The candidates of this Presidential election cycle have covered the full range of individual net worth. Of those that remain in the race, Bernie Sanders' net worth of about $700,000 pales in comparison to his Democratic opponent Hillary Clinton, whose net worth is about $45 million. Clinton's worth only pales in comparison to that of Donald Trump's estimated $4.5 billion, including his customized Boeing 757 and helicopter.
While their political ideologies range from being as far right as wanting to halt the flow of Muslim migrant immigrants, based on security concerns, to as far left as wanting to initiate socialist programs, including free college tuition and single-payer healthcare for all. Rich or poor, liberal or conservative, love them or hate them, however you want to describe them, they each have one thing clearly in common: they all want to be in the White House!

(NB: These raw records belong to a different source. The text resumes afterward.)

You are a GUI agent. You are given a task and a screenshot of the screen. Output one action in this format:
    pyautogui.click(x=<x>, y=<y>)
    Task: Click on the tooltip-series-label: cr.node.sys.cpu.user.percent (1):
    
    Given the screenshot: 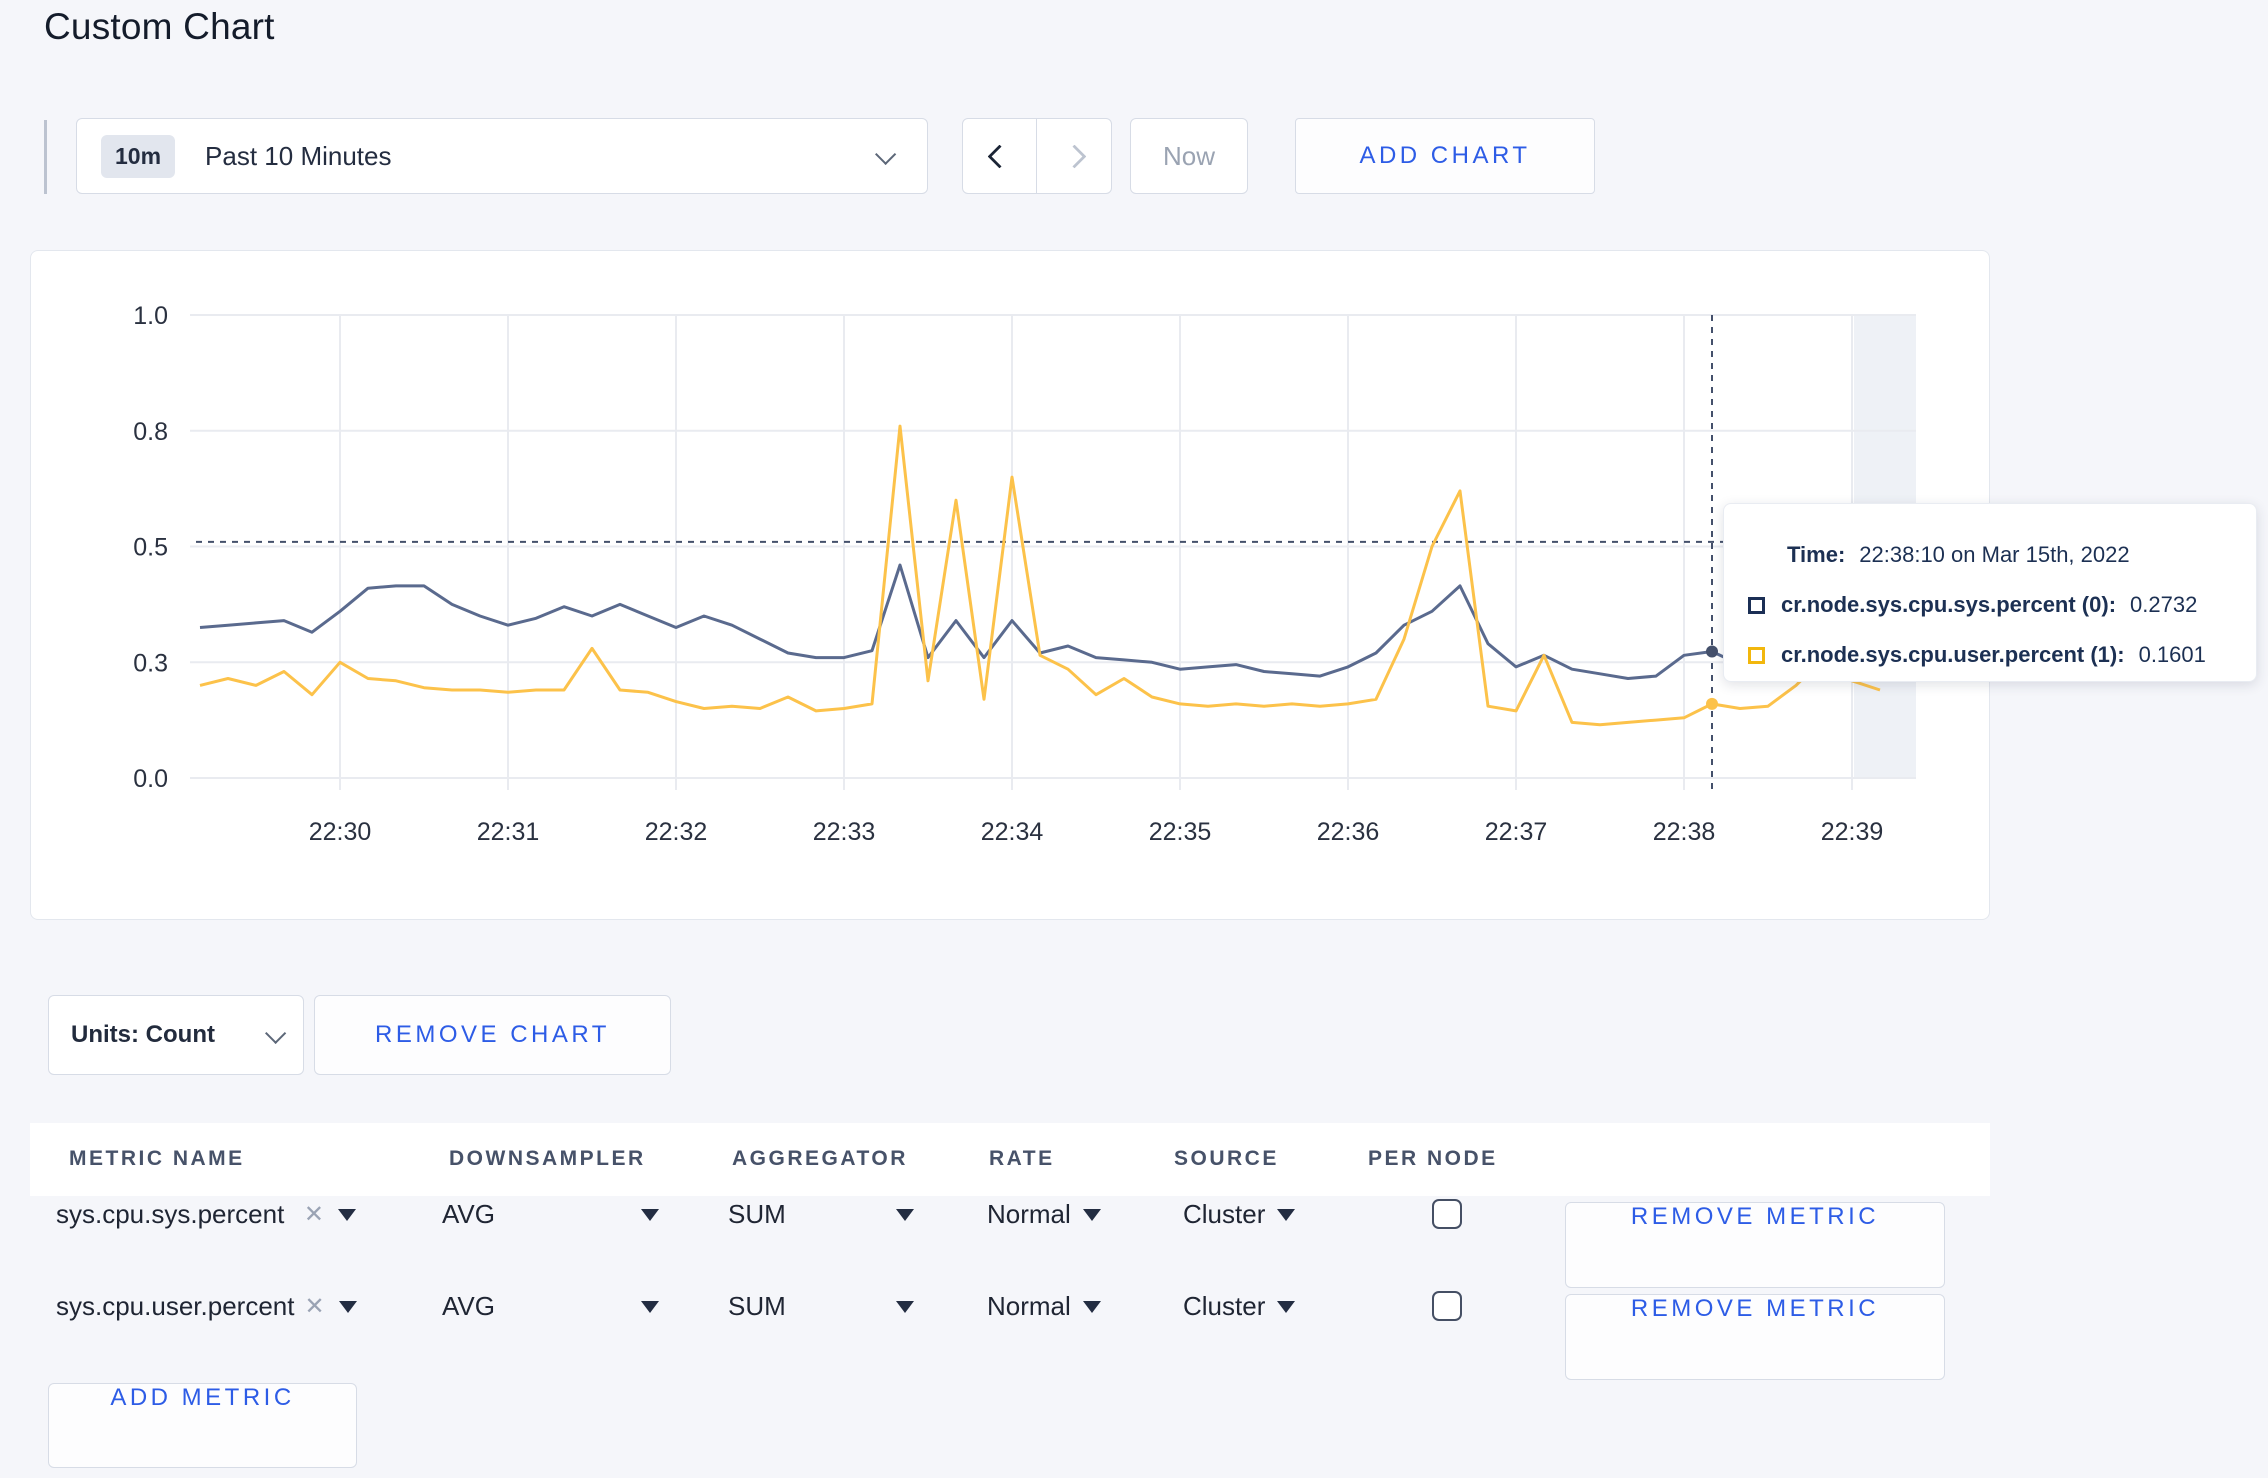 What is the action you would take?
    pyautogui.click(x=1953, y=654)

And how about that house. According to real estate website Zillow, the White House has 55,000 square feet of space, 16 bedrooms, 35 bathrooms, and a total of 132 rooms. The house is set on 18 acres and is worth $381 million. The modest Zillow description mentions a "security system" but fails to mention that it also comes with a cadre of well-armed Secret Service agents and vehicles.
But contrary to the Zillow listing which states that the house is "Off Market", the house is very much on the market and has various suitors desperately vying to live there. Hillary Clinton, Donald Trump, and Bernie Sanders are pleading for your vote -- and get into the White House. The Presidency even comes with a $3 billion allotment for two new aircraft representing an updated "Air Force One" pair of jets. At $1.5 billion per plane, it's going to be quite a new ride, not to mention the ability to fly at almost the speed of sound.
Perhaps the candidates are genuinely motivated by the opportunity to improve this great country, correct what they perceive as the failings of past Presidents, or are even just motivated by the sheer notoriety, prestige, and power which comes with being President of the United States. No doubt each plays a role in their thinking. But exactly how much "ego" vs. "desire for public service" plays into their thinking, we will never know.
Regardless of one's background, whether or not you are part of an American political or economic dynasty and pedigree such as Clinton, Kennedy, Bush, or Trump -- with the right ideology and timing, you can take your shot at however you define success -- either at political, economic, or social endeavors.
It will be the responsibility of our next President to maintain the social and economic fabric of the United States. Clearly we need robust social programs and safety nets, and we need to fund them extraordinarily well. A nation that cannot take care of its own is a weak nation, or one without a strong moral compass. It's the moral responsibility of the strong, those who have economic strength, to protect and shelter the weak, as well as care for the veterans who've secured our freedoms.
Whichever candidate we elect in November, they need to strengthen this great country, and not change it so much so that we don't even recognize it.